*Teks*.
==*==

Sunday, September 13, 2015

Tanggung Jawab

Jika banyak pepatah bilang, hidup dimulai setelah kita keluar dari zona nyaman, itu betul tidak? Zona nyamanku ada di kampus. Tinggal sebagai mahasiswa arkeologi yang punya mimpi-mimpi untuk berpetualang seperti Indiana Jones. Tapi setelah lulus, apakah aku udah keluar dari zona nyaman itu?

Belum juga. Wong kemudian belum ada setahun lulus aku kembali mendaftarkan diri sekolah. Naik tingkat mencoba menjadi master, tapi masih dengan predikat yang sama seperti sebelumnya, mahasiswa.

Berarti, aku masih saja di zona nyaman. Apakah ini berarti aku tidak keluar sama sekali?
Belakangan ini, di kepala selalu kepikiran. Dengan titel sarjana sastra tapi bukan menulis sama sekali keahliannya, melainkan tukang gali tanah.

Ada ketakutan, ada ketidak puasan. Ada rasa ngeri membayangkan. Apalagi semakin sering berinteraksi dengan banyak orang dan mengerjakan berbagai pekerjaan, rasanya titel arkeolog itu seperti mimpi saja.

Aku ingin jadi arkeolog sejati. Tapi, tetap harus kembali ke realita berkutat dengan administrasi dan birokrasi yang membuat kita sulit untuk bergerak. Mau ini itu. Mimpi ini itu. Semua ada batasannya. Seperti zona nyaman itu tadi. Sebuah zona, ya, pasti ada batasnya. Nyaman pun pasti terbatas. Hidup susah pun harus ditinggalkan karena manusia bergerak terus.

Life isn't pretty, though. Banyak hal yang mengecewakan. Berharap itu tidak boleh. Bermimpi mungkin sekarang lebih banyak yang dikuburkan daripada yang diusahakan. Entah mengapa, aku dan teman-teman lain jadi generasi pesimis. Seolah menyandang titel dan bekerja sebagai arkeolog itu hanya akan jadi jalan buntu tanpa arah, tanpa uang, tanpa masa depan.

==*==

*Data Terkumpul*.
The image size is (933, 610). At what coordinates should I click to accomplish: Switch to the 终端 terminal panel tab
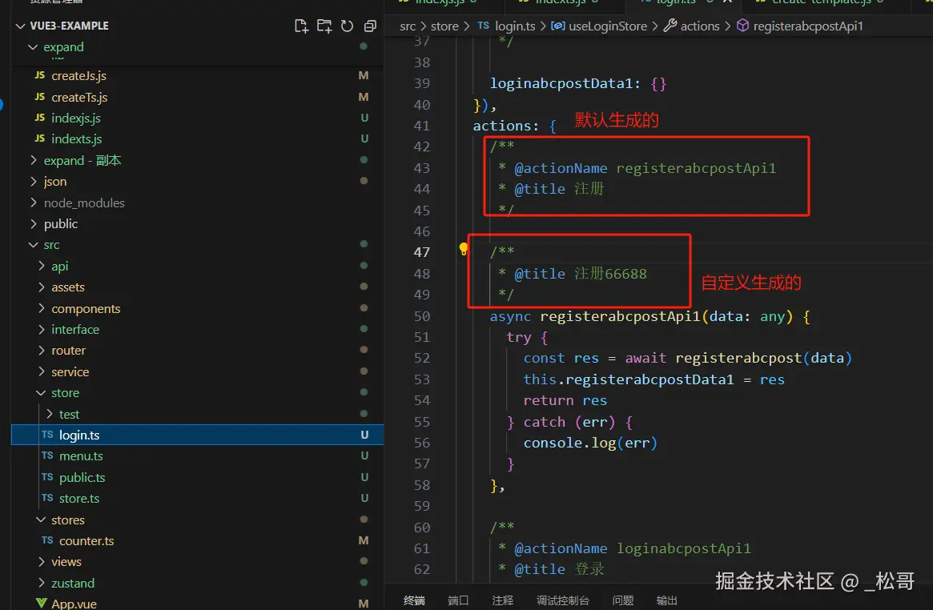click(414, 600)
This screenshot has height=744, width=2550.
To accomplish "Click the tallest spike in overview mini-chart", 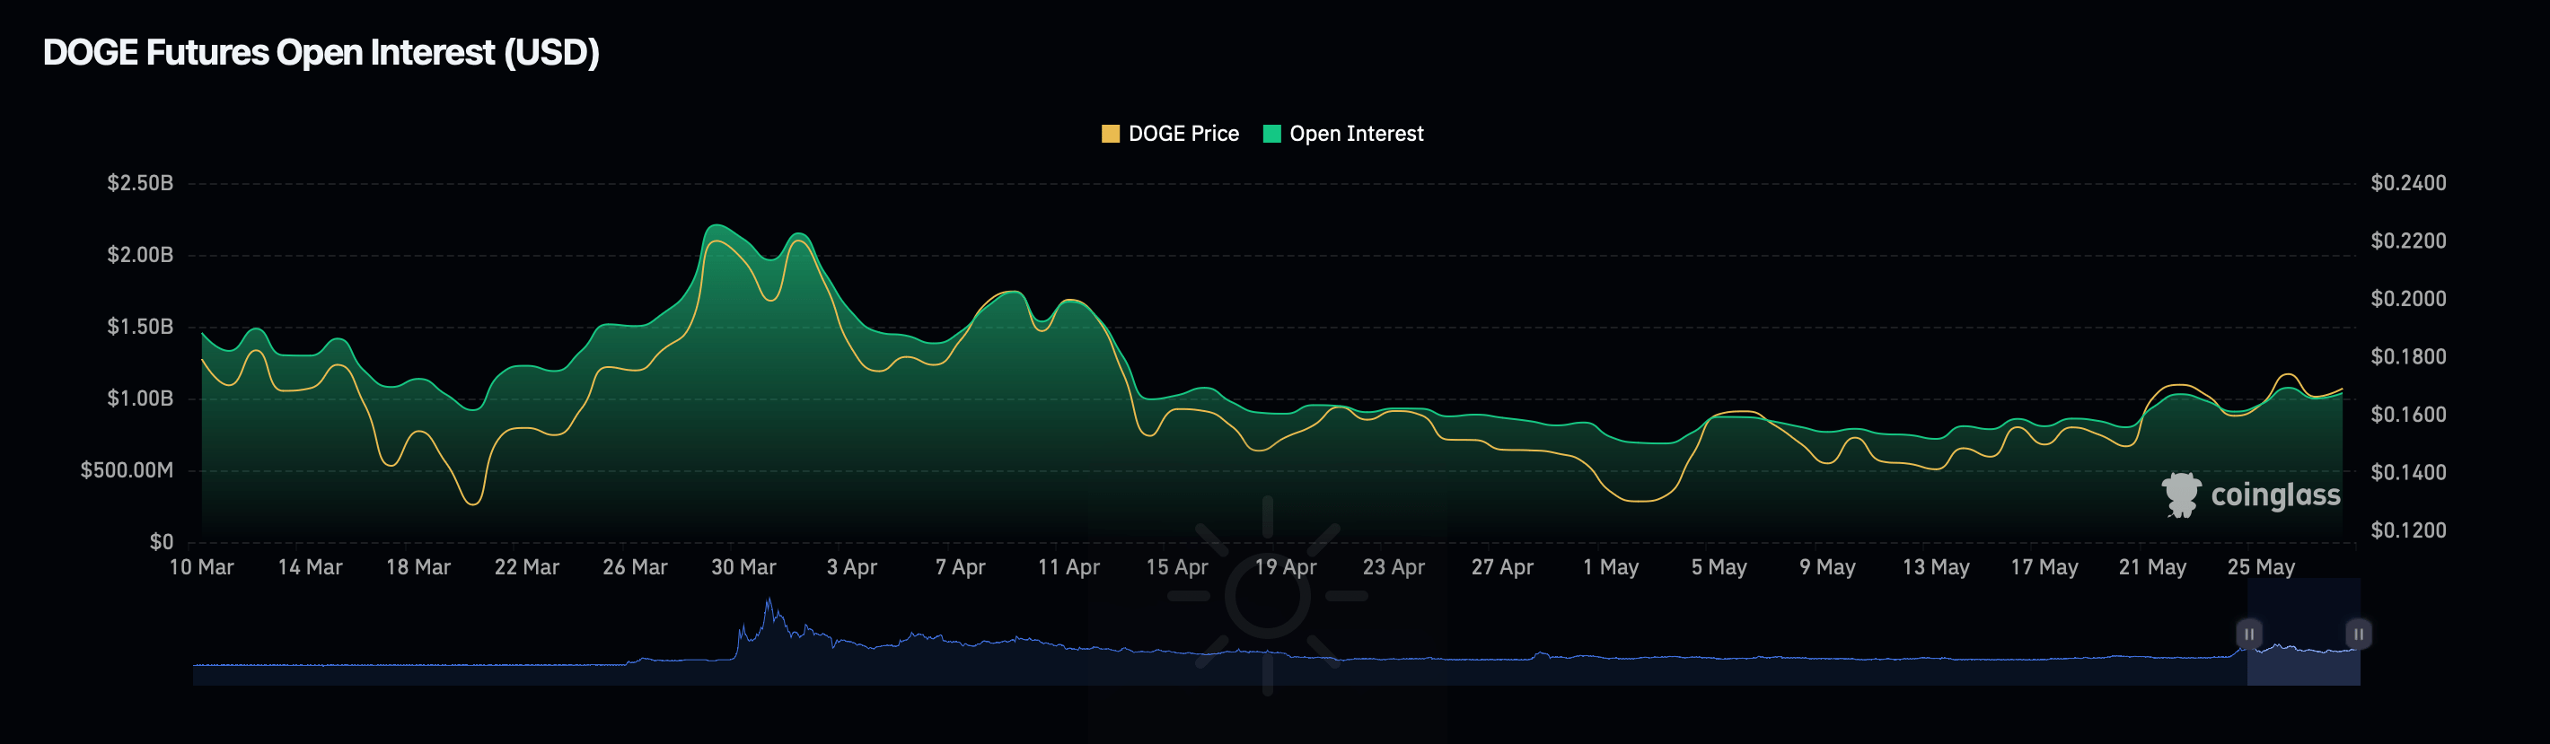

==*==

*Latihan A*. Tulis ulang bagian teks tentang zona nyaman yang dimulai dengan kata-kata "Belakangan ini, di" dan berakhir pada "manusia bergerak terus.", dengan "birokrasi" diganti menjadi "aturan".
*Latihan B*. Lanjutkan teks tentang zona nyaman setelah kalimat terakhirnya.

*Jawaban Latihan A*.
Belakangan ini, di kepala selalu kepikiran. Dengan titel sarjana sastra tapi bukan menulis sama sekali keahliannya, melainkan tukang gali tanah.

Ada ketakutan, ada ketidak puasan. Ada rasa ngeri membayangkan. Apalagi semakin sering berinteraksi dengan banyak orang dan mengerjakan berbagai pekerjaan, rasanya titel arkeolog itu seperti mimpi saja.

Aku ingin jadi arkeolog sejati. Tapi, tetap harus kembali ke realita berkutat dengan administrasi dan aturan yang membuat kita sulit untuk bergerak. Mau ini itu. Mimpi ini itu. Semua ada batasannya. Seperti zona nyaman itu tadi. Sebuah zona, ya, pasti ada batasnya. Nyaman pun pasti terbatas. Hidup susah pun harus ditinggalkan karena manusia bergerak terus.

*Jawaban Latihan B*.
Apa betul seperti itu?

Kalo gitu, jika aku memulai menata ulang impianku tentang menjadi arkeolog--tidak terlambat bukan? Aku ingin sukses jadi arkeolog, untuk bertanggung jawab pada pilihan pertama dalam hidupku yang kutentukan sendiri. Tanpa campur tangan orang tua. Tanpa campur tangan orang lain. Ketika aku memilih jurusan arkeologi sebagai pilihan pertamaku di universitas, maka itulah tanggung jawab yang harus kubuktikan kepada ibuku, ayah, dan kakak-kakakku. Hidupku bisa bahagia dengan pilihan yang kuambil.

Baiklah. Mari kita ulang lagi kebanggaan kita. Dari awal.

Saturday, August 16, 2014

The Last Paradise in Earth

Sebetulnya agak super telat kalo menulis cerita ini, tapi teramat sayang kalo kisah ini cuman dibiarkan teronggok di sudut kenangan dalam kepala saja. Aku selalu merasa menjadi seseorang yang diberkahi keberuntungan luar biasa oleh Tuhan. Dan berkah keberuntungan itu kerap membawaku berpetualang ke tempat-tempat baru. Dengan sedikit keberuntungan, kali ini aku melakukan perjalanan semahal menjelajah benua Eropa sana, yaitu pergi menuju Raja Ampat--most people said it is last paradise in earth.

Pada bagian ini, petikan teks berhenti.